January 23, 2013 by Anthony Cuthbertson
While pundits and partisans argue about what President Obama’s second inaugural address bodes for the next four years of political in-fighting, the assault on privacy rights that began under George W. Bush shows no signs of abating under Obama. Just before the New Year, the President signed into law an extension to a warrantless intercept program that infringes on basic legal precepts of privacy and, many argue, directly contradicts the Fourth Amendment.
In all the drama surrounding the “fiscal cliff,” the renewal of the FISA Amendments Act (FAA)—the 2008 legislation that allows for warrantless surveillance of the emails, text messages, and internet searches of US citizens—seems to have slipped under the radar.
Under the renewed law, for the next five years the National Security Agency (NSA) can eavesdrop without a warrant on US citizens who are suspected of engaging in conversations with suspicious non-US-citizens. Conversations have to contain “foreign intelligence information”—but exactly how this broad term is interpreted by the NSA is unclear. What’s more, a FISA order on one specific person can be used against entire groups, potentially meaning blanket surveillance on thousands of Americans at a time.
The 2008 FAA was created in the wake of a journalistic expose revealing how the Bush Administration had circumvented a previous law—the Foreign Intelligence Surveillance Act (FISA) of 1978. That earlier FISA had mandated that the NSA obtain a warrant from a special court if it wanted to spy on Americans. When confronted with the Administration’s blatant law breaking, Congress took the route of least resistance, crafting the FAA, which retroactively immunized the culpable parties. It also entrenched the Bush-era blanket surveillance as law.
“Not Reasonably Possible”
Federal courts, routinely deferring to the executive’s assertion of the “state secrets” privilege, have hitherto stiff-armed challenges to FAA. Indeed, it is so swathed in secrecy that not even those who voted for the invasive program fully understand it. When Senators Ron Wyden [D-OR] and Mark Udall [D-CO] asked last May for a rough estimate of how many Americans have been targeted through the FAA, the Director of National Intelligence (DNI) responded: “I’m sorry. That’s not reasonably possible”.
In response to another letter from Wyden in July, the DNI conceded that “on at least one occasion the government’s implementation of section 702 of FISA has sometimes circumvented the spirit of the law,” and that it was “unreasonable under the Fourth Amendment.” The Wall Street Journal said that this “represented the first time the government has acknowledged U.S. spy activities violated the Constitution.”
Wyden was joined in opposition to the FAA by Senator Rand Paul [R-KY], who said that reauthorization of FISA would be “unconstitutional.”
“Over the past few decades, our right to privacy has been eroded.” Paul said. “The Fourth Amendment was written in a different time and a different age, but its necessity and its truth are timeless.”

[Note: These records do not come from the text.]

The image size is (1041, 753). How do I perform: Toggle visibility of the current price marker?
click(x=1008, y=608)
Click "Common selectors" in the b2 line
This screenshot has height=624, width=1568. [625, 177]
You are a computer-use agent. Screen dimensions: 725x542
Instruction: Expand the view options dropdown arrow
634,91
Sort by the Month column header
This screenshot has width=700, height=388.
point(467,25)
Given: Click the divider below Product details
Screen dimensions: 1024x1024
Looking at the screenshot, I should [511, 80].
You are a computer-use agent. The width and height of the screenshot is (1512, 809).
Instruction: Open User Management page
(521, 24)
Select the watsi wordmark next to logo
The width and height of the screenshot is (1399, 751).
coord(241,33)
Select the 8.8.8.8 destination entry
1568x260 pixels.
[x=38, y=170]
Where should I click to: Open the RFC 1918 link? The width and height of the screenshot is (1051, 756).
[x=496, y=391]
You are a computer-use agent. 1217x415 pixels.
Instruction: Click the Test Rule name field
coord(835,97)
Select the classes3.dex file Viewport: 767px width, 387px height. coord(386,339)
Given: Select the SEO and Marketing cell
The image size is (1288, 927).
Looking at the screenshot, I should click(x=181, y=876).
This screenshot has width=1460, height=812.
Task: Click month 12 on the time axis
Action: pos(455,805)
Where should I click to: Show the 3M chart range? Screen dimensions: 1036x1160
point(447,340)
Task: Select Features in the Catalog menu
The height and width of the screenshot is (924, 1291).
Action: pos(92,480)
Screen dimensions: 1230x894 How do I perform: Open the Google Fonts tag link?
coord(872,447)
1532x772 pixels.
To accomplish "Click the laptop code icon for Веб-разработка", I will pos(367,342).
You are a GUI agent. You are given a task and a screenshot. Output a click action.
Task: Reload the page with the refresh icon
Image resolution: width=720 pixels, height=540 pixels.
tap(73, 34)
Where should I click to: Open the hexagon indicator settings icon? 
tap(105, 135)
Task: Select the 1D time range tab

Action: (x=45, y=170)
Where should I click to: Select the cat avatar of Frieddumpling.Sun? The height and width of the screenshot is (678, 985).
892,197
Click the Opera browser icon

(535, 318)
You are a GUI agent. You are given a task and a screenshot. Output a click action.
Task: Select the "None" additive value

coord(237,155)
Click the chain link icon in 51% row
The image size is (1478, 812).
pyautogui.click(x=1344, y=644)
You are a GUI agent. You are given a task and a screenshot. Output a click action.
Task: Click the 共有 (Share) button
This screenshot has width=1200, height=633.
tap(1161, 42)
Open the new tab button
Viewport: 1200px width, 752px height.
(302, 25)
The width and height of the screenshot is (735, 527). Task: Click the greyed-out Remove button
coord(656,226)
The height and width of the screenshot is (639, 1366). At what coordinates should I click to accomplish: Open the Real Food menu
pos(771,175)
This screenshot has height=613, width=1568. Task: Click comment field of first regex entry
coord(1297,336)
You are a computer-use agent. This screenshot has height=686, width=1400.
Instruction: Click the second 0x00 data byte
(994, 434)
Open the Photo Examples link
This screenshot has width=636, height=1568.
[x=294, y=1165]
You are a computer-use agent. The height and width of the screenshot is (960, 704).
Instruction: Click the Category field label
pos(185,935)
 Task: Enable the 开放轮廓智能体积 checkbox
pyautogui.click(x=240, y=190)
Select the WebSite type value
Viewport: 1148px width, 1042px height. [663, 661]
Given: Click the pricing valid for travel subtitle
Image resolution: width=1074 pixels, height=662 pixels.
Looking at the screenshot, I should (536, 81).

But such warnings were disregarded by the majority, as the Senate voted 73-23 to reauthorize the Act. Senate Majority Leader Harry Reid justified this action, claiming it was essential in the fight against terrorists.
Channeling Dick Cheney, Senator Reid warned that without it, “We will be giving terrorists the opportunity to plot against our country undetected. [Sen. Paul] is threatening to take away the best tools we have for stopping them.”
Exactly how these “tools” are being used is still unclear. During committee debate in December, the Senate rejected all proposed amendments that might have brought some transparency to the FAA. These included a modest proposal from Wyden, which didn’t seek to take any power away from the NSA. It would merely have required the agency to report each year to Congress on how its surveillance was affecting American citizens. Even that tepid and modest request was out of bounds.
As the War on Terror enters its second decade, the rhetoric of fear remains effective in silencing opposition to warrantless surveillance, which—along with drone strikes and indefinite detention—seems immune to meaningful legislative oversight or judicial review.
In the name of “national security,” what was once considered in violation of basic precepts of American justice, today is passed off as nothing more than the status quo. And barely a word of outrage is heard.